9/1, R.N. Mukherjee Road,

Kolkata-700 001.

                                                                        : APPELLANTS

2.         The Manager,

Hindustan Motors Limited,

9/1, R.N. Mukherjee Road,

Kolkata-700 001.

 

(By Adv.Sri.S.S.Kalkura)

 

            Vs.

1.         Rev.Fr.Joseph Thonkkaraparayil,

Thonkkaraparayil House,

Kozhuvanal.P.O, Kottayam.

 

2.         Mr.Antony Mathew,

Thonkkaraparayil House,

Kozhuvanal.P.O, Kottayam.

                                                                        : RESPONDENTS

(By Adv.Smt.Asha.T.Nair)

 

3.         The Branch Manager,

Marikkar Motors Limited,

P.B.No.169, K.K.Road,

Kottayam.

 

(By Adv:Sri.Midhun Sree Mohan.V)

 

 

 

 

                                                 

 

                                            JUDGMENT

 

SHRI.M.V. VISWANATHAN : JUDICIAL MEMBER

 

Appellants were the opposite parties 1 and 2 and respondents were the complainants and 3rd opposite party respectively in CC.225/06 on the file of CDRF, Kottayam.  The complaint therein was filed alleging deficiency of service on the part of the opposite parties 1 to 3 in effecting service of the engine (turbo engine) which was purchased by the complainants from the opposite parties 1 to 3.  The complainants claimed to get the turbo diesel engine purchased by the complainants from the opposite parties repaired or to replace the same with a new turbo engine.  In the alternative the complainants claimed refund of the price of the turbo diesel engine amounting to Rs.1,71,442/- with interest at the rate of 12% per annum and compensation of Rs.25,000/- and cost.

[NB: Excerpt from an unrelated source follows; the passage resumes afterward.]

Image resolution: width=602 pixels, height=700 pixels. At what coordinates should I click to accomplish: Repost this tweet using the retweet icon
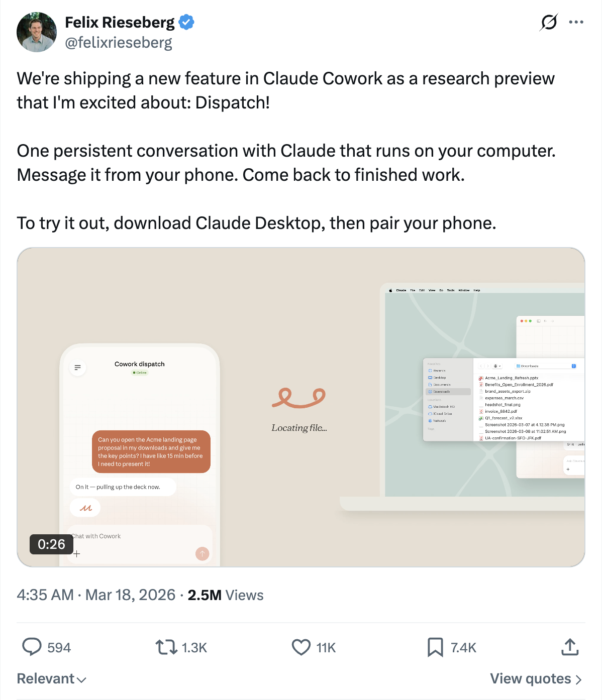point(166,647)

2.      The opposite parties 1 and 2 entered appearance and filed joint written version denying the alleged deficiency of service they contended that the complaint is not maintainable as the same is barred by limitation; that the complainants have no cause of action against the opposite parties 1 and 2; that the complaint is filed after the expiry of the warranty period; that the relationship between the opposite parties 1 and 2 and that of the 3rd opposite party/dealer is on principal to principal basis; that there is no privity of contract between the complainant and opposite parties 1 and 2; that the complaint is liable to be dismissed with exemplary cost of opposite parties 1 and 2.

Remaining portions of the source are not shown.